Compare this to how the U.S. government is handling Ebola. Travel to and from endemic countries such as Liberia and Sierra Leone remains unrestricted, unlike in Europe where British Airways and Air France have suspended flights to these countries. Many African nations are responding to the Ebola outbreak, “by cancelling flights and closing borders.” Saudi Arabia instituted a travel ban for West African Muslims attending the Hajj pilgrimage. Instead the so-called “Ebola experts” here justify unrestricted travel based on 200-year-old guilt over slavery, ignoring the realities of communicable disease transmission.

Rather than apply common sense public health measures, the president is applying a healthy dose of politics in response to Ebola.

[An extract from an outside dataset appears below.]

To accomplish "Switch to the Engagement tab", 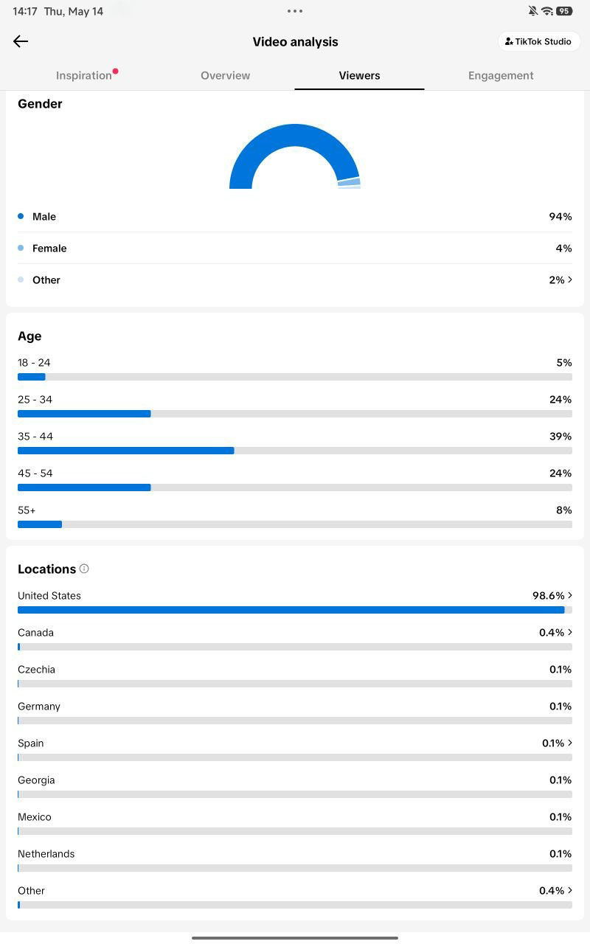I will (x=501, y=75).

This past July, the administration had no problem suspending flights to and from Israel. But not for Ebola. The head of the CDC Thomas Frieden justifies open travel under the belief that, “Many other people that have the right to enter this country.” Really? What right is that? The same “right” that everyone from anywhere has a right to cross our Southern border? Bringing a potpourri of diseases? Do Americans have any “right” to expect their government protect their homeland? President Obama believes, “health insurance is now a ‘right’ in the United States.” Is it also a right of Americans to avoid exposure to fatal infectious diseases?

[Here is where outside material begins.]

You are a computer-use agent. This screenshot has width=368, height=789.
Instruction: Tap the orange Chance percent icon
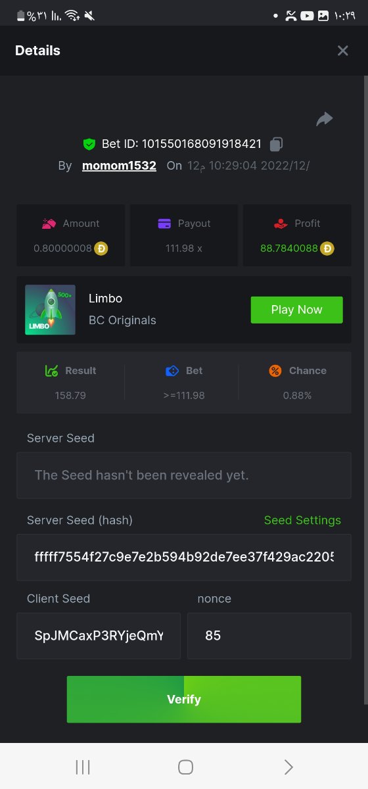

Back to politics. The border and amnesty are politics, a gigantic Democrat voter registration drive. How can the president close our borders to Ebola while leaving our Southern border wide open? A political conundrum. The open Southern border may be the cause of the recent Enterovirus D68 infection and a surge in paralysis in children. Common sense dictates a secure border, especially in the face of new infectious diseases cropping up in America. But political considerations trump public health.

Meanwhile suspected Ebola cases are popping up all over the country. The CDC is responding to 100 potential Ebola cases since the first case in Dallas last week. What’s a potential case? Anyone with flu-like symptoms who was recently in West Africa. As we approach winter, emergency rooms will be inundated with patients having the flu. Normally no big deal, but now if the patient’s travel history includes Western Africa, expensive and cumbersome quarantine procedures must be implemented. The time and energy devoted to these sick patients pulls already strained resources from existing hospital patients.

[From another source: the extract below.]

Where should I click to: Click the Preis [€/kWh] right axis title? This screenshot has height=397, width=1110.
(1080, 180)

The easier solution is to cut off Ebola at its source by restricting travel into the U.S. from infection hot spots. Instead by allowing infected patients into the U.S., healthcare resources are strained and needless panic ensues. And once infected individuals are here, what is to prevent the bumbling bureaucracy from mishandling these patients allowing further disease spread? Even the normally supportive Washington Post has been critical of how the outbreak has been handled.

Smallpox was eradicated through a combination of, “Vaccination campaigns, surveillance, and prevention measures aimed to contain epidemic hotspots.” There is no Ebola vaccine yet, leaving surveillance and containment as the best measures. Unrestricted travel and empty promises from government agencies is quite the opposite.

Back to New Zealand, a country taking its biosecurity seriously. What lessons can we learn from down under? Limit travel from endemic areas. Make sure sick individuals aren’t entering the U.S. And if in doubt, institute a short quarantine to be sure entrants aren’t infected with Ebola or other communicable diseases. Quarantines are not new. In the mid 1800s, all ships entering New York Harbor were subject to quarantine.

Instead the administration dithers and wrings its hands guiltily over past slavery and political correctness as a reason to avoid common sense public health measures. A leading news agency predictably finds “implicit racism” in the Ebola outbreak. This is allowing the disease to reach epidemic proportions beyond even the expectations of the CDC and WHO. Recently President Obama spoke with a sense of urgency about combating a “growing threat … before it’s too late.” Unfortunately he was talking about global warming, not Ebola.